* SELECTED TEXT:
January 13, 2012
United States Securities and Exchange Commission
Division of Corporation Finance
100 F Street, N.E.
Washington, DC 20549
Attention: Matthew Crispino – Staff Attorney
Re: | India Ecommerce Corporation |
| Amendment No. 4 to Registration Statement on Form S-1 |
| Filed December 14, 2011 |
| File No. 333-174889 |
Dear Mr. Crispino:
This letter sets forth the responses of India Ecommerce Corporation ( the "Company") to the comments of the reviewing staff (“Staff”) of the Securities and Exchange Commission (“Commission”) in connection with the above referenced filing as set forth in the comment letter of December 23, 2011. Each numbered paragraph below responds to the comment having the same number in the December 23 comment letter.
Responses to Comments:
| | Following review of Release No. 33-6932 the company continues to believe that it is not a “blank check” company. Specifically, in addition to the lack of a plan to engage in a merger or acquisition with an unidentified company or other entity, the Company has a specific plan and purpose, and has revised the S-1 the better describe its plan and purpose. Section 7(b)(3) of the Securities Act of 1933, as amended, defines the term “blank check company” to mean any development stage company issuing a penny stock that “(A) has no specific plan or purpose, or (B) has indicated that its business plan is to merge with an unidentified company or companies.” In Securities Act Release No. 33-6932, released April 13, 1992, which adopted rules relating to blank check offerings, the Securities and Exchange Commission stated in section II titled “Discussion of the Rules” subsection “A. Scope of Rule 419”, the following: “. . . start-up companies with specific business plans are not subject to Rule 419, even if operations have not commenced at the time of the offering.” |
Additional detail has been added concerning the Company’s plans for obtaining additional financing (page 12-13) and a table has been added detailing which activities the Company will be able to undertake in order to complete its first commercial website at lesser funding amounts than the budgeted $1,200,000 (page 14).
We are mindful of your expressed need to scrutinize S-1’s to detect attempts to create an appearance that there is an express business plan where none exists. While prior versions of the S-1 may not have been as specific as desired, the Company in fact does have a specific business plan that we believe is now adequately described in the amended S-1.

* STORED DATA:
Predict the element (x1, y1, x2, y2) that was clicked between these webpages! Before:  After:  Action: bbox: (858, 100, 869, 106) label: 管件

* YOUR TASK: Can you reproduce the company's letter to the SEC staff word for word, from the date line through the final paragraph?

* THE COMPLETED TASK:
January 13, 2012
United States Securities and Exchange Commission
Division of Corporation Finance
100 F Street, N.E.
Washington, DC 20549
Attention: Matthew Crispino – Staff Attorney
Re: | India Ecommerce Corporation |
| Amendment No. 4 to Registration Statement on Form S-1 |
| Filed December 14, 2011 |
| File No. 333-174889 |
Dear Mr. Crispino:
This letter sets forth the responses of India Ecommerce Corporation ( the "Company") to the comments of the reviewing staff (“Staff”) of the Securities and Exchange Commission (“Commission”) in connection with the above referenced filing as set forth in the comment letter of December 23, 2011. Each numbered paragraph below responds to the comment having the same number in the December 23 comment letter.
Responses to Comments:
| | Following review of Release No. 33-6932 the company continues to believe that it is not a “blank check” company. Specifically, in addition to the lack of a plan to engage in a merger or acquisition with an unidentified company or other entity, the Company has a specific plan and purpose, and has revised the S-1 the better describe its plan and purpose. Section 7(b)(3) of the Securities Act of 1933, as amended, defines the term “blank check company” to mean any development stage company issuing a penny stock that “(A) has no specific plan or purpose, or (B) has indicated that its business plan is to merge with an unidentified company or companies.” In Securities Act Release No. 33-6932, released April 13, 1992, which adopted rules relating to blank check offerings, the Securities and Exchange Commission stated in section II titled “Discussion of the Rules” subsection “A. Scope of Rule 419”, the following: “. . . start-up companies with specific business plans are not subject to Rule 419, even if operations have not commenced at the time of the offering.” |
Additional detail has been added concerning the Company’s plans for obtaining additional financing (page 12-13) and a table has been added detailing which activities the Company will be able to undertake in order to complete its first commercial website at lesser funding amounts than the budgeted $1,200,000 (page 14).
We are mindful of your expressed need to scrutinize S-1’s to detect attempts to create an appearance that there is an express business plan where none exists. While prior versions of the S-1 may not have been as specific as desired, the Company in fact does have a specific business plan that we believe is now adequately described in the amended S-1.